_Directions_. Please rewrite the lines of every item below, swapping "heading" for "title" and keeping everything else unchanged. Leave the pictures out of your answer.

_Item-finding records_.
§ §
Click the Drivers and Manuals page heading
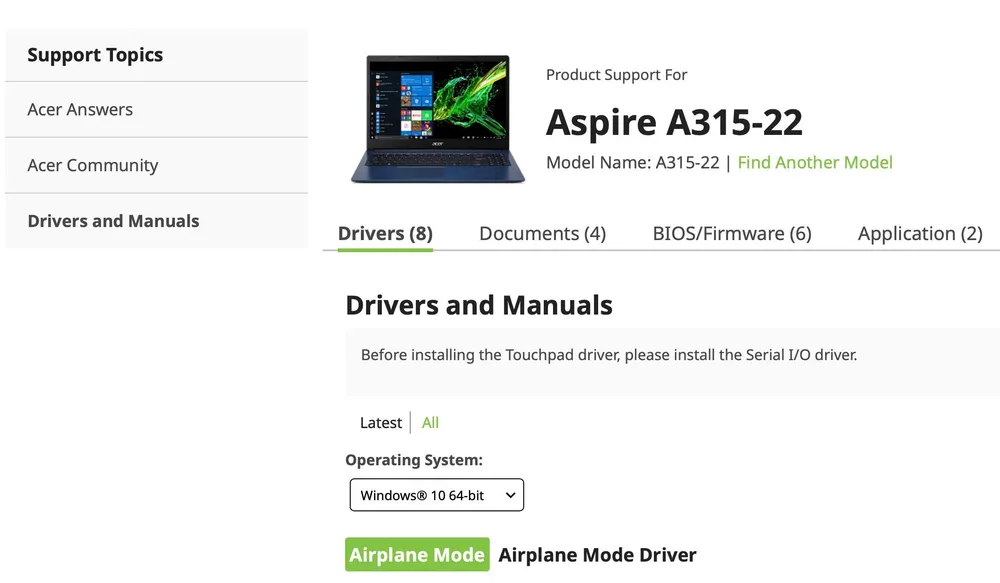The height and width of the screenshot is (583, 1000). click(x=479, y=305)
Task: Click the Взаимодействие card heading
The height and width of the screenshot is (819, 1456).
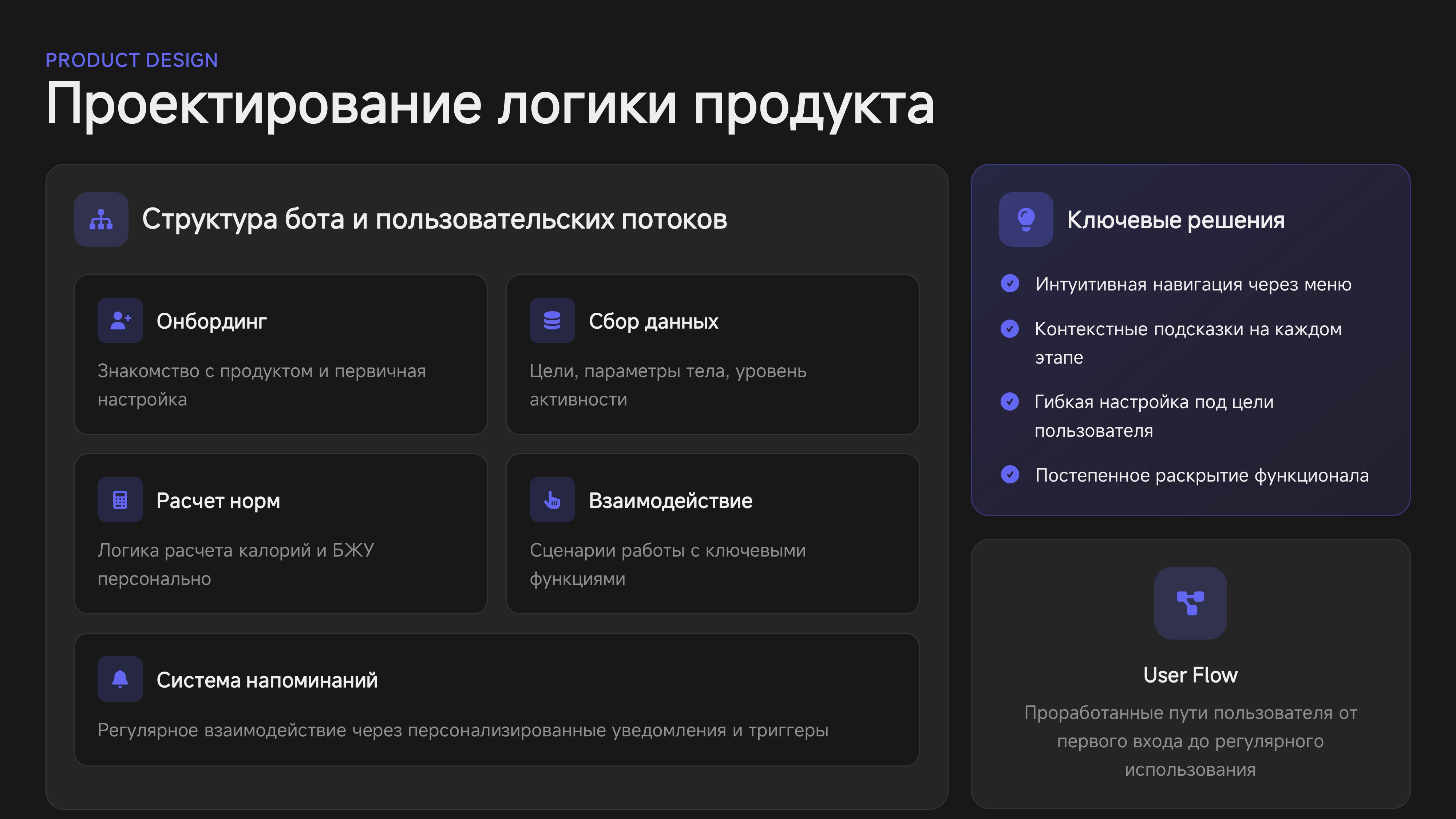Action: click(670, 501)
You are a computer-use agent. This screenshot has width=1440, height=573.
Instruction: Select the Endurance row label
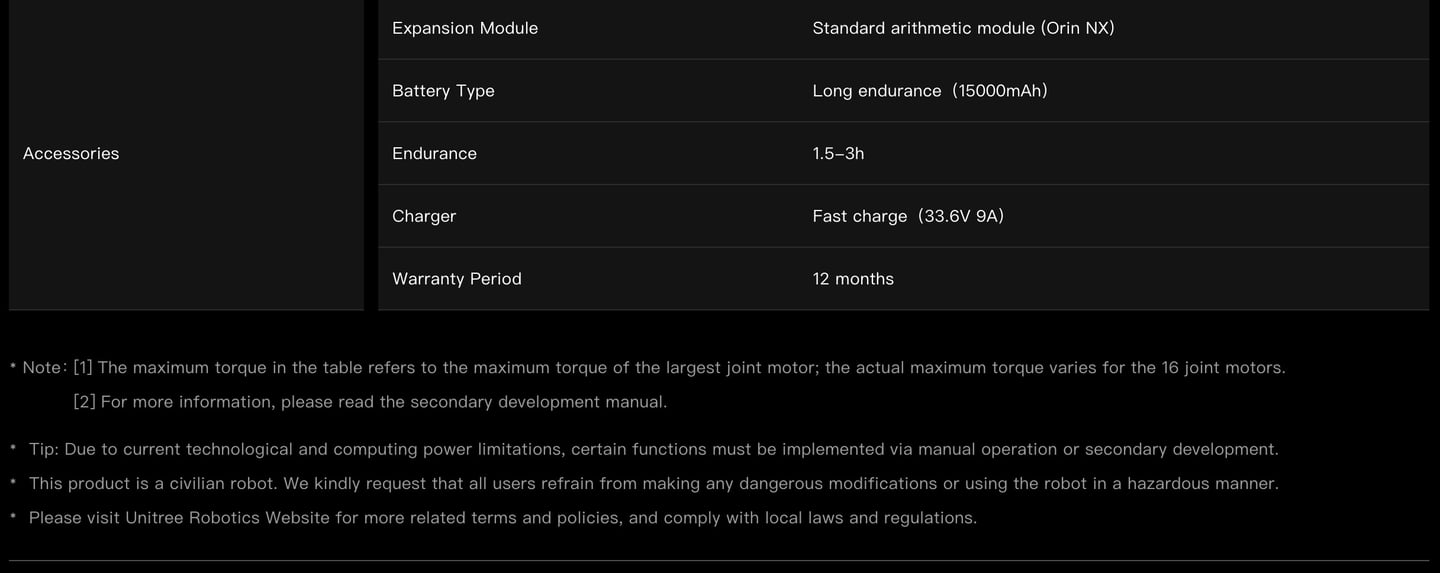pos(434,153)
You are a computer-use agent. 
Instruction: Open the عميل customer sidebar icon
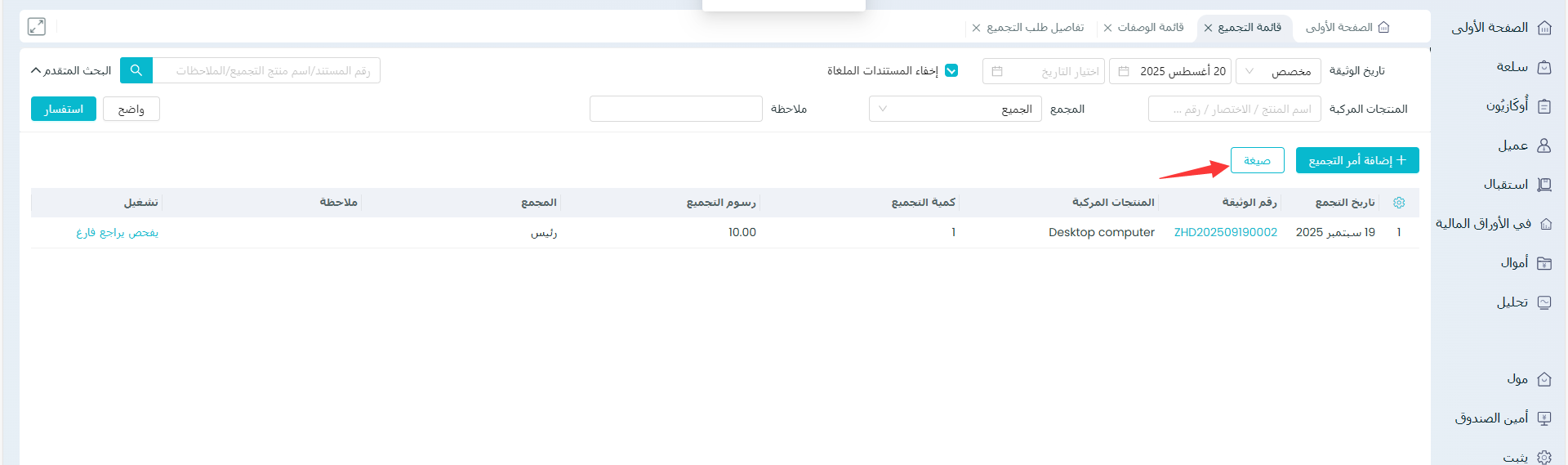1544,145
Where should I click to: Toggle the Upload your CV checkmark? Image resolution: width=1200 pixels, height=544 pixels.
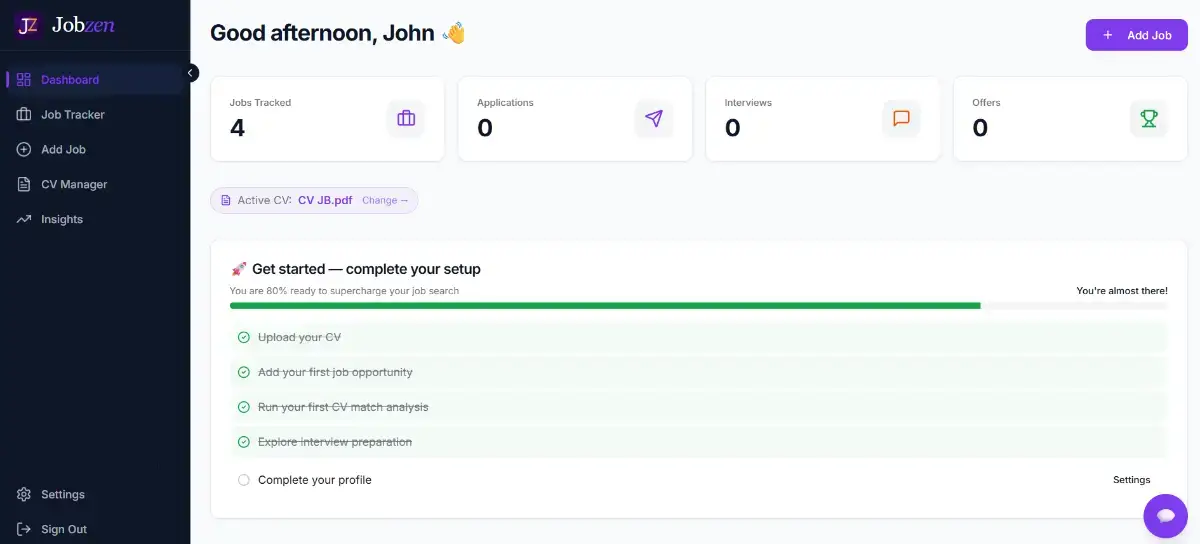[244, 337]
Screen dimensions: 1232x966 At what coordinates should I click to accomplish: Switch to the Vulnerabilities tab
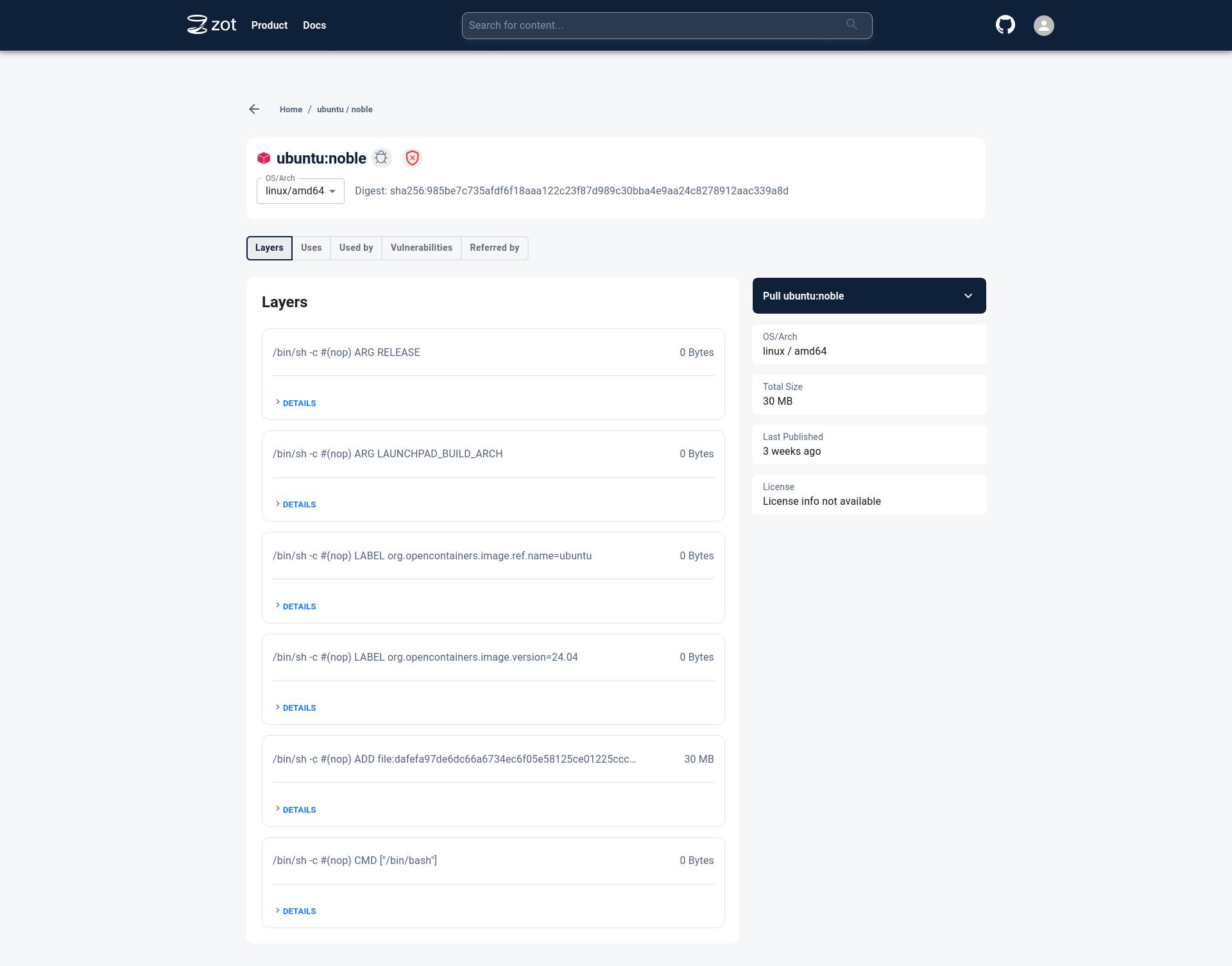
§ §
_Problem solution_.
Click the Drivers and Manuals page title
The height and width of the screenshot is (583, 1000). click(x=479, y=305)
Task: Click the Взаимодействие card title
The height and width of the screenshot is (819, 1456).
Action: click(670, 501)
You are a computer-use agent. This screenshot has width=1440, height=573.
Instruction: Select the Endurance row label
pos(434,153)
You are a computer-use agent. 
Instruction: Open the عميل customer sidebar icon
1544,145
Where should I click to: Toggle the Upload your CV checkmark? Image resolution: width=1200 pixels, height=544 pixels.
[244, 337]
Screen dimensions: 1232x966 At what coordinates should I click to accomplish: Switch to the Vulnerabilities tab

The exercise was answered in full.